The proposed regulation also adopts a set of factors to consider in determining whether to continue to recognize tax-exempt status where there are also one or more excess benefit transactions. These factors, which draw upon the proposed regulations under Code § 4958, include the following:

  1. The size and scope of the organization’s regular and ongoing activities that further exempt purposes before and after the excess benefit transaction or transactions occurred;
  2. The size and scope of the excess benefit transaction or transactions (collectively, if more than one) in relation to the size and scope of the organization’s regular and ongoing activities that further exempt purpose;
  3. Whether the organization has been involved in repeated excess benefit transactions;
  4. Whether the organization has implemented safeguards that are reasonably calculated to prevent future violations; and
  5. Whether the excess benefit transaction has been corrected or the organization has made good faith efforts to seek correction from the disqualified persons who benefited from the excess benefit transactions.

While the examples set out in proposed regulations contain no surprises, they do make clear that the IRS places a premium on process. This point is starkly illustrated in two examples. In the first, the founder of an educational organization diverts substantial amounts of the organization’s assets to the payment of personal expenses.
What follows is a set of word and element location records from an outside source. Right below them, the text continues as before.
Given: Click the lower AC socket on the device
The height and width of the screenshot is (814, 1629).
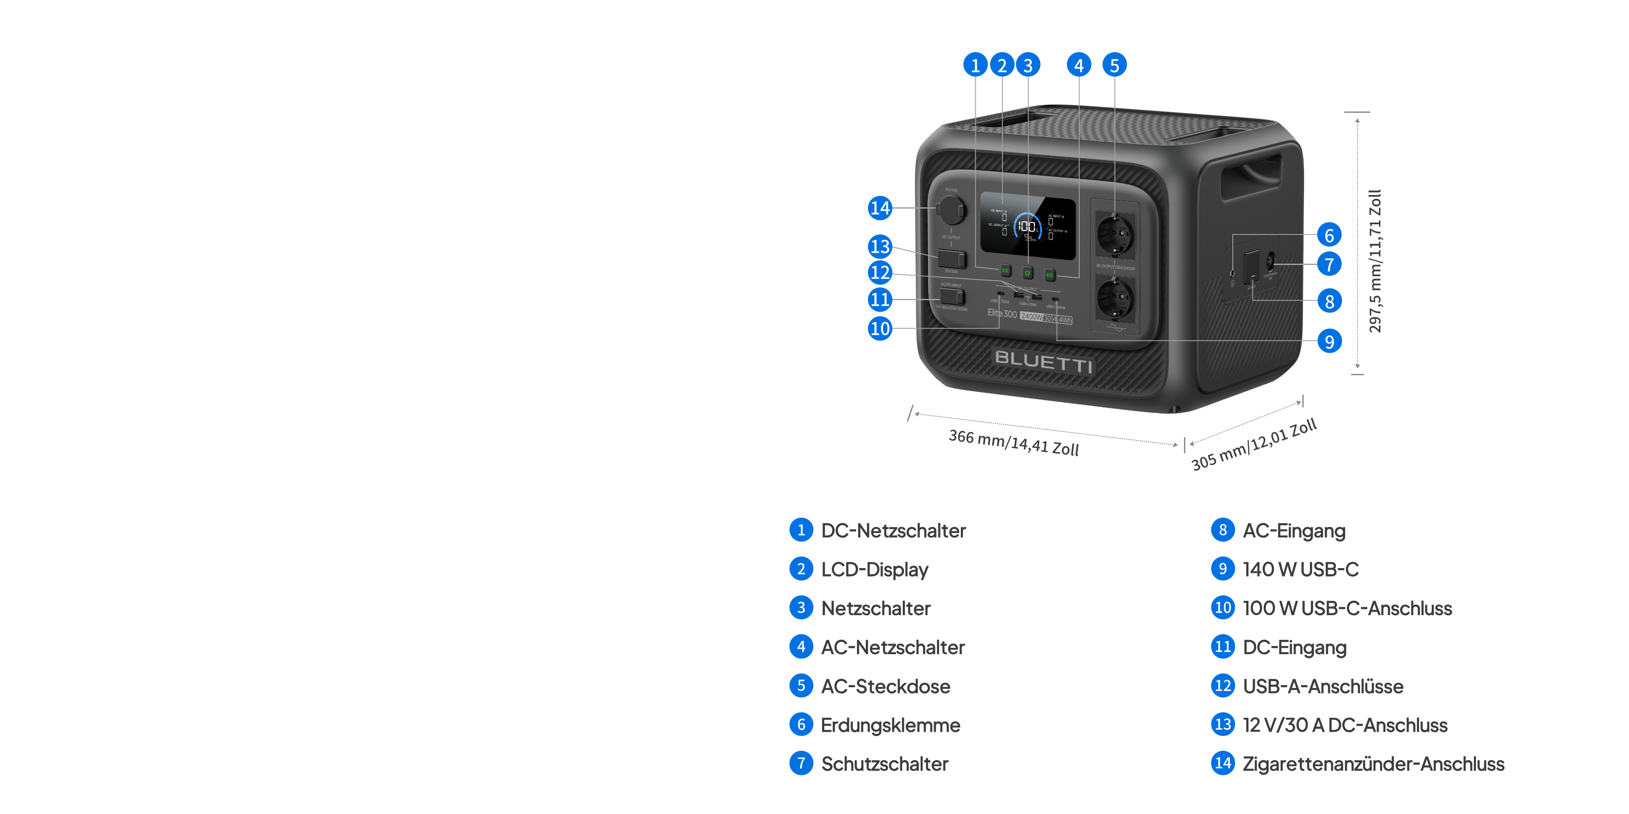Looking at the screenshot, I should coord(1115,300).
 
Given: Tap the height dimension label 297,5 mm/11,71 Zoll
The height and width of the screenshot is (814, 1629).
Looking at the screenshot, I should coord(1375,261).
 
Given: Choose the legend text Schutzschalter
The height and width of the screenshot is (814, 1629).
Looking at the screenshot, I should coord(884,764).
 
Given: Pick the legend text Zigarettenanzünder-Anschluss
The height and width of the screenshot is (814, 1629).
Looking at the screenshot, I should coord(1373,764).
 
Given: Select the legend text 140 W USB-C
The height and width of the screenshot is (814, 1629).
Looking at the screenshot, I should coord(1300,569).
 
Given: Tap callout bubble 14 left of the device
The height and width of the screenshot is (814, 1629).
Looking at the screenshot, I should coord(880,208).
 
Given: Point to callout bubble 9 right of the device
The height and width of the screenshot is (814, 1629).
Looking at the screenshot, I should coord(1329,341).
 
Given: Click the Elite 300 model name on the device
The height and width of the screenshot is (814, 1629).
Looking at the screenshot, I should coord(1002,313).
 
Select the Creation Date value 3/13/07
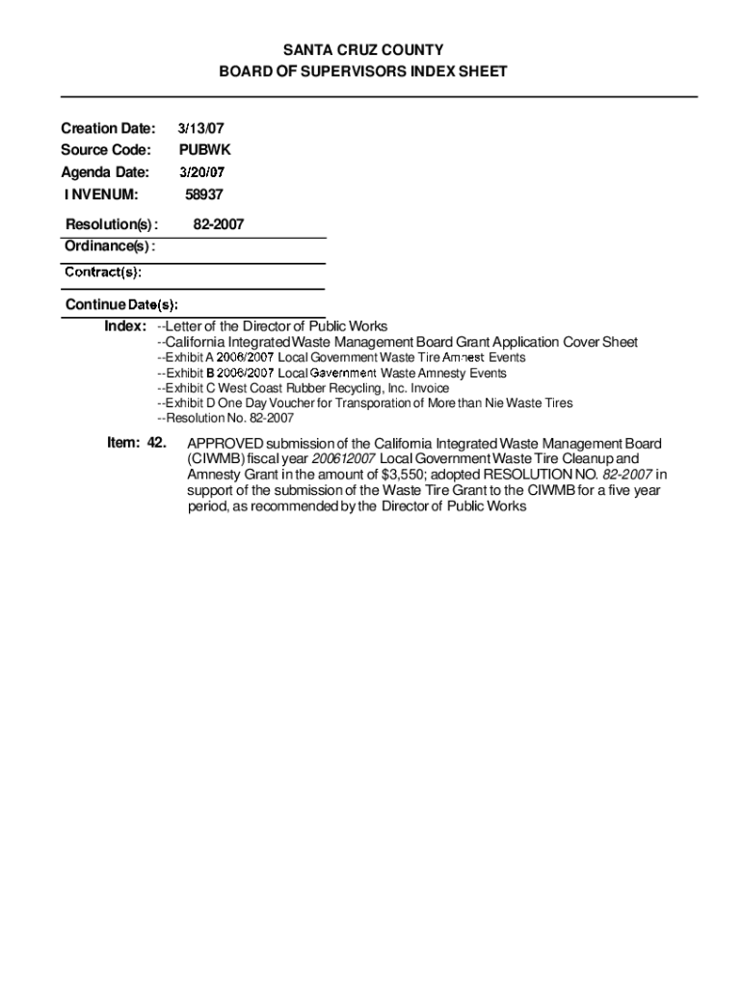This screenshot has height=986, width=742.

While the board did not authorize the payment of the founder’s personal expenses, some directors had knowledge of the payments but took no action. On these facts, the IRS determined that the organization engaged in multiple excess benefit transactions and that the organization was no longer a tax-exempt entity. But in the second, an organization entered into a construction contract at prices that substantially exceeded fair market value. The contract was approved by the board without any due diligence. The construction company was owned by the organization’s CEO. Subsequently (but before any IRS audit) the board discovered the problem, removed the CEO, and adopted a written conflicts of interests policy along with rigorous contract review procedures. On these facts, the IRS reached a different result and did not revoke the organization’s tax-exempt status.

Comment: The factor involving safeguards helps to explain the question on the recently released draft form 5500 that asks whether the organization or entity has a written conflicts policy even though this is not a formal requirement. By soliciting this information in advance, the IRS has immediate access to it on audit.

Revocation of the entity’s tax exempt status is rarely an issue for a tax-exempt entity organized and operated in good faith. The emerging body of guidance under the intermediate sanctions rules provide at least a rough outline of prudent practices that diligent organizations are coming to adopt and rely on to ensure compliance. These include greater autonomy of the board, the reliance on outside consultants for help with compensation-related matters, and the adoption of governance standards aimed at greater overall transparency.

While this proposed regulation does not offer any radical new insights, boards of tax-exempts that either have not previously paid attention or know of irregularities should glean form it an important lesson: Its time to pay attention and set things straight. Taking appropriate, timely action could spell the difference between having to pay fines or having to pay fines and forfeiting the entity's tax-exempt status. The emphasis on safeguards should also encourage boards adopt formal conflicts of interest policies, which should now be considered a "best practice" even though not legally required.

The content of this article is intended to provide a general guide to the subject matter. Specialist advice should be sought about your specific circumstances.